(This article takes content from https://www.percona.com/blog/2016/05/03/best-practices-for-configuring-optimal-mysql-memory-usage/)
MySQL Memory allocation is complicated. There are global buffers, per-connection buffers (which depend on the workload), and some uncontrolled memory allocations (i.e., inside Stored Procedures), all contributing to difficulties in computing how much memory MySQL will really use for your workload. It is better to check it by looking at the virtual memory size (VSZ) that MySQL uses. You can get it from “top”, or by running
ps aux | grep mysqld.
On ‘demo’ it looks like this:
mysql 2091 0.0 16.0 2237632 621668 ? Sl Aug10 11:52 /usr/libexec/mysqld --basedir=/usr --datadir=/opt/data-meza/mariadb --plugin-dir=/usr/lib64/mysql/plugin --log-error=/var/log/mariadb/mariadb.log --pid-file=/var/run/mariadb/mariadb.pid --socket=/var/lib/mysql/mysql.sock --port=3306
As we only want the swap file used in emergencies, such as when there is no memory available or to swap out idle processes, we want to reduce Operating System tendency to swap (
echo 1 > /proc/sys/vm/swappiness).

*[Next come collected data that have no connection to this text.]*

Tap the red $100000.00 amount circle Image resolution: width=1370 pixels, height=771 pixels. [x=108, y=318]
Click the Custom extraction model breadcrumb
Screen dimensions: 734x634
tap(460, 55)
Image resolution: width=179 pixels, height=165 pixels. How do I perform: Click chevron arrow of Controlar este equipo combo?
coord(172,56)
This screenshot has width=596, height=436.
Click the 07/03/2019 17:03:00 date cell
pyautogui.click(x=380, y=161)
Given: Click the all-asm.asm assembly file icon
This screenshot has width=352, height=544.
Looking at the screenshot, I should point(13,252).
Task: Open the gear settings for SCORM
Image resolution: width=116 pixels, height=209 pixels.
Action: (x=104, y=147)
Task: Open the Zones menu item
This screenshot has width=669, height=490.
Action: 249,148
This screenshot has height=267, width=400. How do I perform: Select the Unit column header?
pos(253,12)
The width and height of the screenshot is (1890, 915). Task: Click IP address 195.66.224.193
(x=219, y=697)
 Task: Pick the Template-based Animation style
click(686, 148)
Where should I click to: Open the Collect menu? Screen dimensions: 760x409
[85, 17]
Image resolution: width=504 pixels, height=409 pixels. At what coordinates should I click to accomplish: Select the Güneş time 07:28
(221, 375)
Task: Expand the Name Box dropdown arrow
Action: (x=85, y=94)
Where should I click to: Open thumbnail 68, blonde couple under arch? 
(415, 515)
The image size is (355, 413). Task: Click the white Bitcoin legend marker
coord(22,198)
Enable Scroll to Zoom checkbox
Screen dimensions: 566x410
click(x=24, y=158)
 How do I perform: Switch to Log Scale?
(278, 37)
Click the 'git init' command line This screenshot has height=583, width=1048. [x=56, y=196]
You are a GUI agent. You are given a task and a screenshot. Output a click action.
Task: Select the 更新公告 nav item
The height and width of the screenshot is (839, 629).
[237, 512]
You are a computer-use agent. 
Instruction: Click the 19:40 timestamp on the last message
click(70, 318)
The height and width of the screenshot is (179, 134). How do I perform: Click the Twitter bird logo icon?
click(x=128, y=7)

Without this configuration setting you might find the OS swapping out portions of MySQL just because it feels it needs to increase the amount of available file cache (which is almost always a wrong choice for MySQL).
To make MySQL a less likely candidate to be killed by the OOM killer, you can adjust the behavior to make MySQL less preferable with the following:
echo '-800' > /proc/$(pidof mysqld)/oom_score_adj
This will make the Linux kernel prefer killing other heavy memory consumers first.